French wine and cheese could become luxury products in the United States in a year.
On Monday, April 8, the Office of the United States Trade Representative (USTR) published a preliminary list of nearly 330 European products that could be subject to up to 11 billion dollars in import tariffs.
On this nine-page list, 40 types of cheeses (including Roquefort, Stilton and Pecorino) as well as many wines are under consideration for the new tariffs, in addition to olive oils, various seafoods, jams, textiles, and even wall clocks and paint brushes.
On Wednesday, April 17, the European Commission responded with their own list of 390 American-made products that will face trade penalties of up to 20 billion dollars, including ketchup, coffee, many frozen products, fruit juices, tobacco, car parts, tractors, and non-screen games you have to pay for (excluding bowling alley equipment because apparently they still want that those American-made bumpers for cheap).
“To understand this sudden increase in tariffs, we need to look back at the 14-year-old conflict between Airbus and Boeing,” says Charles R. Hankla, associate professor of political science at Georgia State University, specializing in trade.
It all began in 2005, when the United States filed a complaint with the World Trade Organization (WTO), arguing that European subsidies to Airbus (“launch aid,” for example) were a source of unfair competition for Boeing. A year later, the European Union filed a complaint against the United States for what they call illegal subsidies (tax breaks, for example). Both Washington and Brussels have been criticized by the WTO for subsidizing Airbus and Boeing in unfair ways.

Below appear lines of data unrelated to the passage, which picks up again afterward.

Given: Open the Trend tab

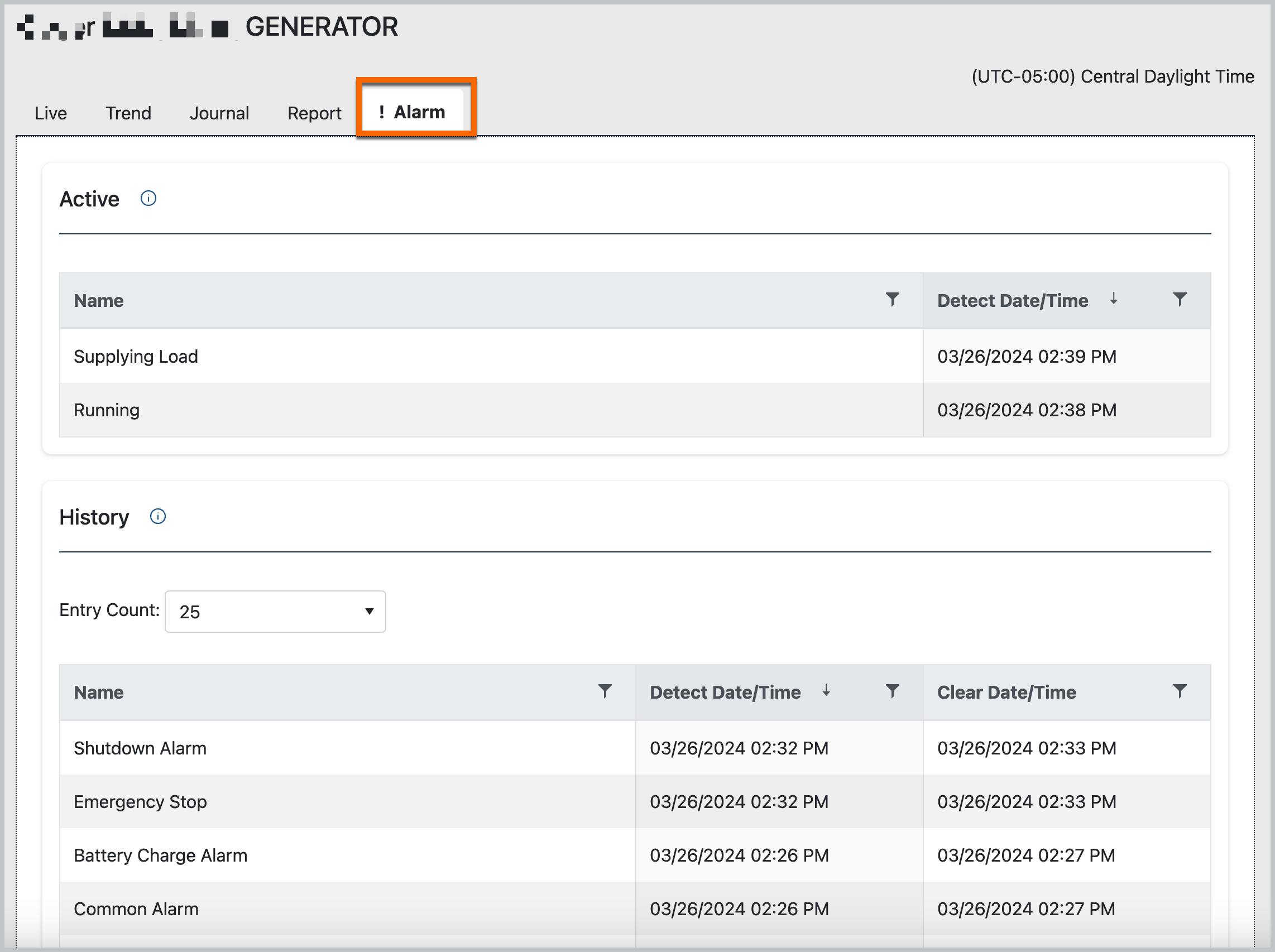Looking at the screenshot, I should click(x=128, y=113).
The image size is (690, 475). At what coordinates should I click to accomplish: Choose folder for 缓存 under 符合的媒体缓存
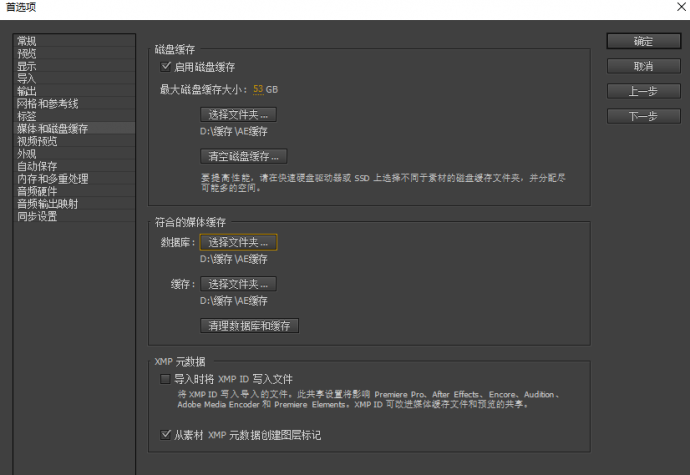(x=238, y=284)
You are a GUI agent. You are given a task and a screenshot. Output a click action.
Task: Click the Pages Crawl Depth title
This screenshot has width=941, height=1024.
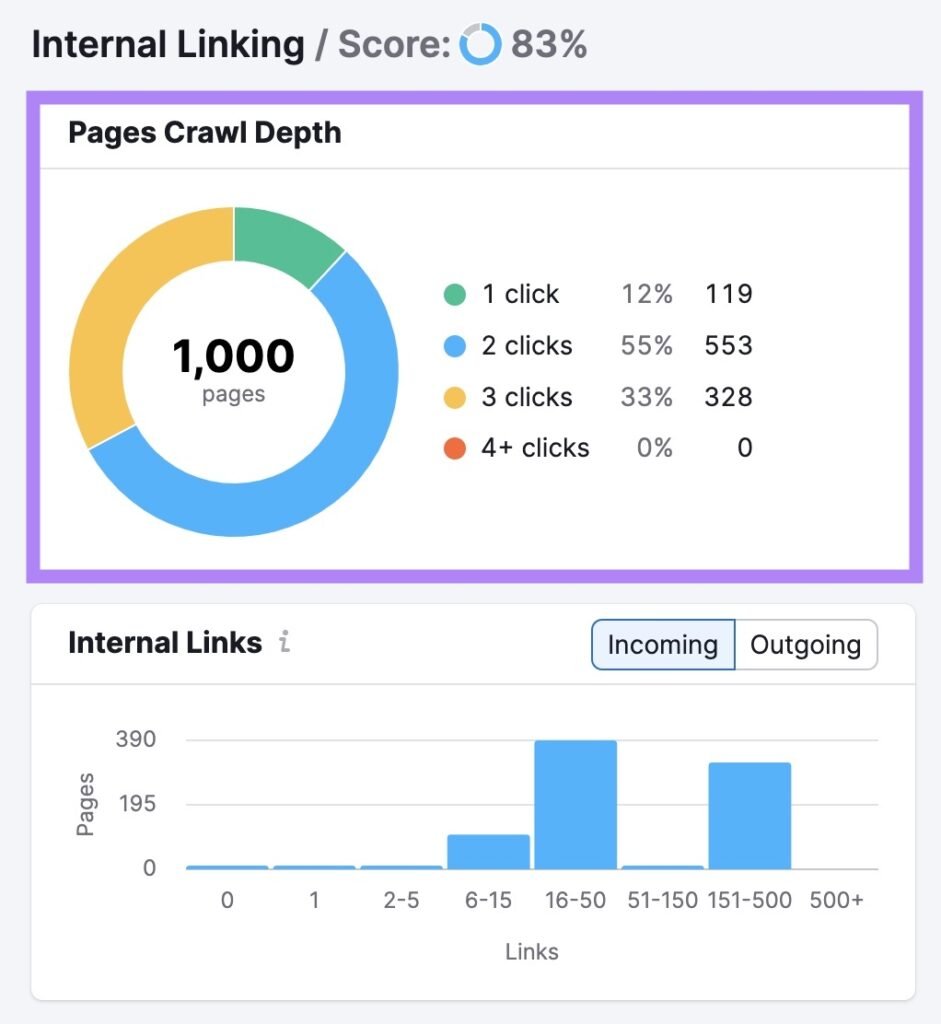(204, 132)
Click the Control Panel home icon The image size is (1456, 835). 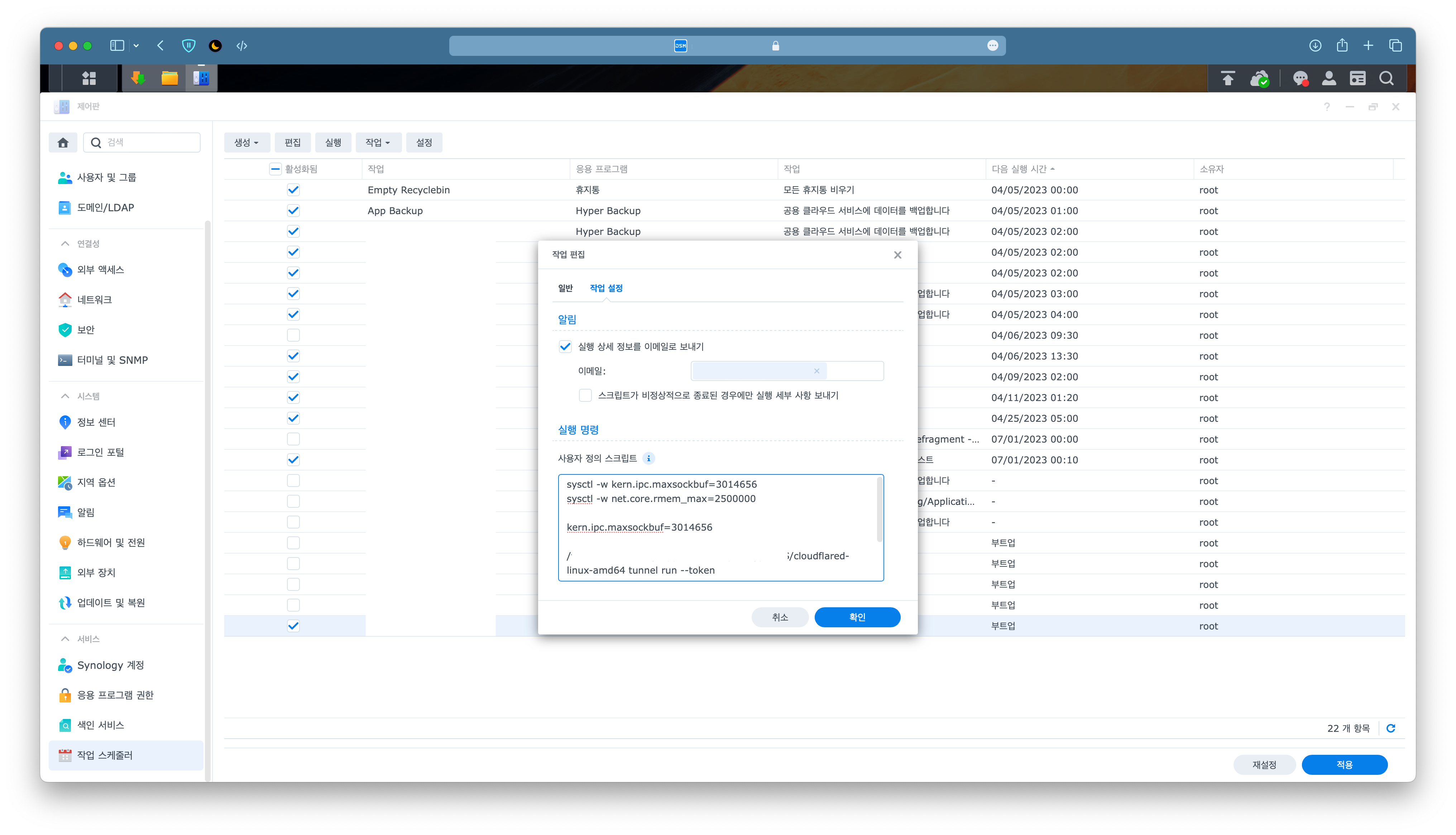pyautogui.click(x=63, y=142)
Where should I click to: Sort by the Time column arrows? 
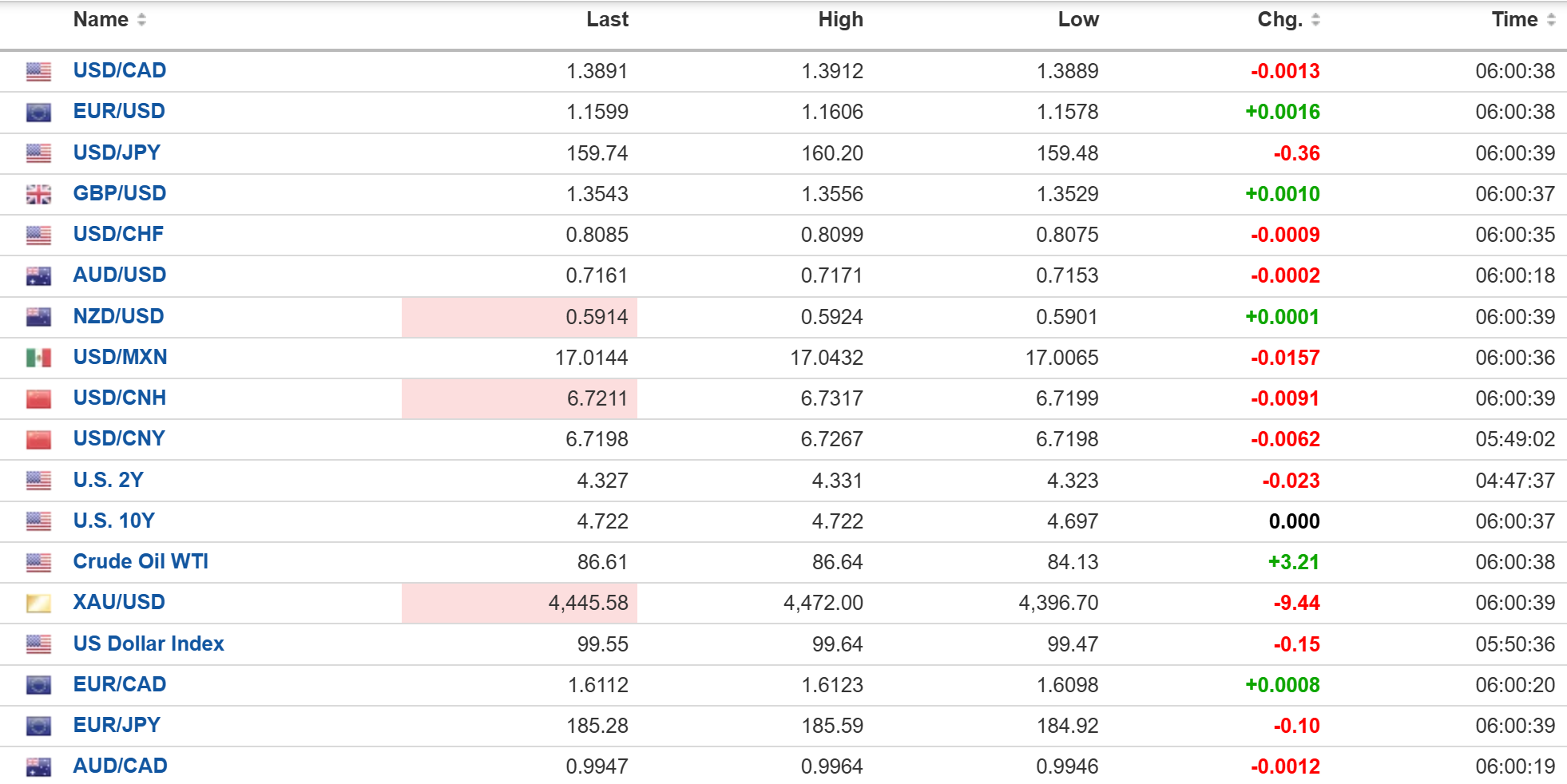click(1551, 20)
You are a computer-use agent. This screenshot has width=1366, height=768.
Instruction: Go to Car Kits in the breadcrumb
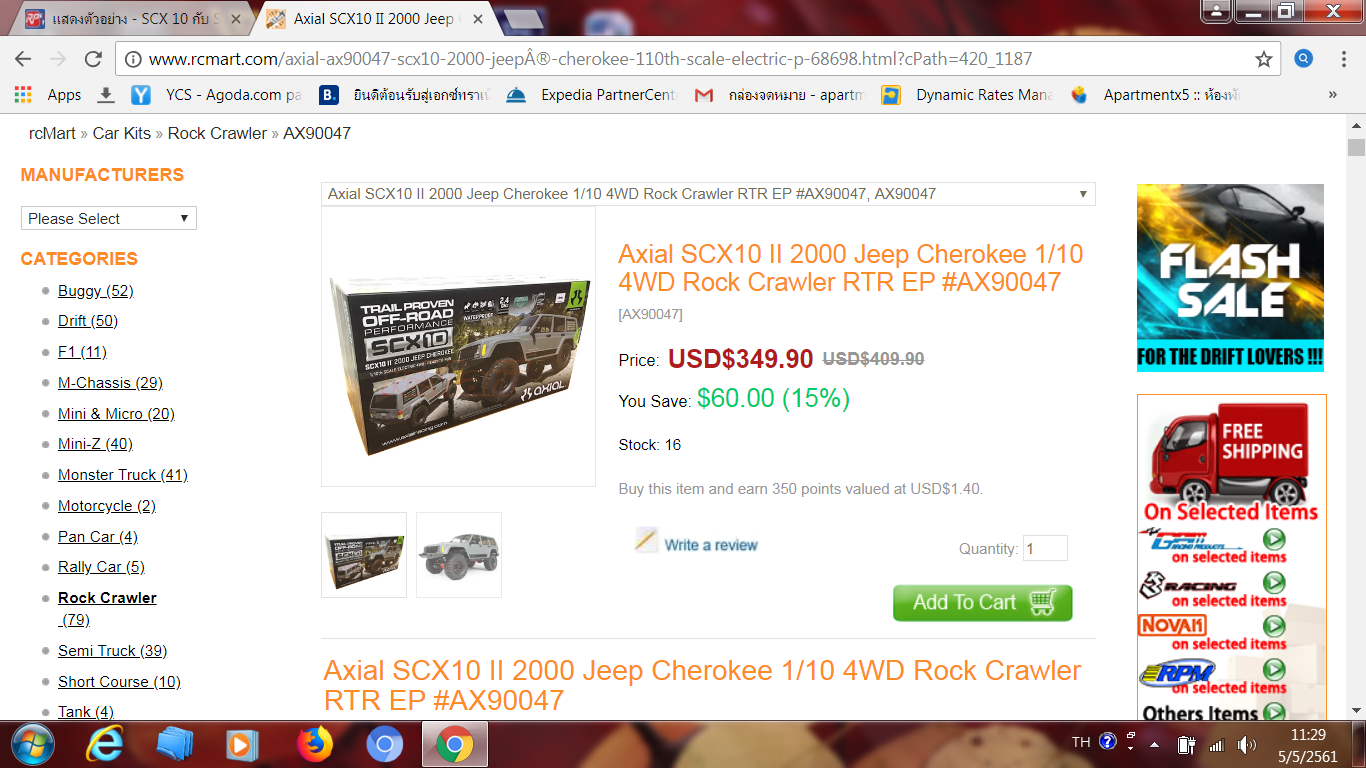pyautogui.click(x=122, y=133)
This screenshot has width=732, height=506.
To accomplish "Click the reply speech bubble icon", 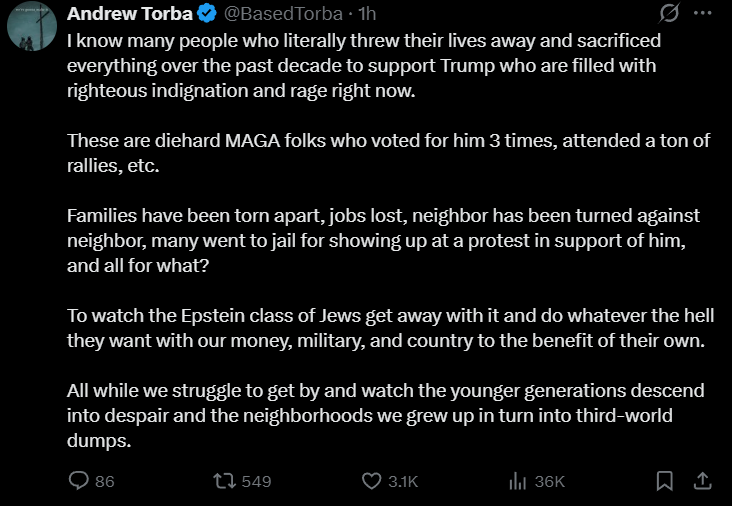I will click(x=79, y=481).
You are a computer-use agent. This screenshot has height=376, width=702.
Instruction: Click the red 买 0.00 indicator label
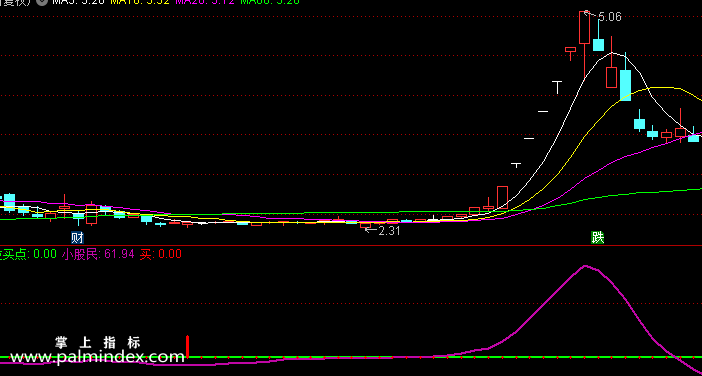[160, 254]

However, Europe’s efforts to respect the WTO’s conclusions weren’t satisfactory for the USTR, who still estimate the damage caused by European subsidies at 11 billion dollars per year.
The World Trade Organization finds that the European Union subsidies to Airbus has adversely impacted the United States, which will now put Tariffs on $11 Billion of EU products! The EU has taken advantage of the U.S. on trade for many years. It will soon stop!
— Donald J. Trump (@realDonaldTrump) April 9, 2019
Can the United States really crack down on transatlantic trade? The EU has already challenged the US’s loss estimates and filed a complaint. While waiting for the WTO’s report to be published this summer, which will decide the legitimacy of the purported loss of 11 billion dollars, the Trump administration is trying to put pressure on Europe by threatening to put import tariffs worth the approximate 11 billion dollars on not only aeronautical products, but also products with a strong cultural impact, such as the famous French cheese. “These tariffs can easily make the headlines: ‘Americans will no longer buy Brie,'” adds Hankla, who also suspects the American government is punishing France for being lukewarm in their international negotiations on agriculture.
One person is at the heart of this trade war: President Trump, who “has always been skeptical about the WTO,” notes Hankla. “He tends to use the notion of ‘national security’ a lot more than his predecessors, as some kind of magic word to work around WTO recommendations,” he continues, citing the strained trade relations with China and Russia in particular.
“The WTO does not itself punish countries. It authorizes countries to punish each other,” he says. In short, Trump could decide that the 11 billion dollars in revenue loss for the American economy is legitimate, despite what the WTO might say.
Cecilia Malmström, European Commissioner for Trade, said in a statement on Wednesday, April 17: “Let us be clear, this is not about each country taking one retaliatory step at a time. Even if we have to devise countermeasures in the event that there is no other way out, I still believe that opening up a dialogue is the solution.” Hankla remains doubtful, however, about this scenario. “This Airbus-Boeing dispute has been going on for 14 years, and there is no indication that it will be resolved any time soon,” he warns.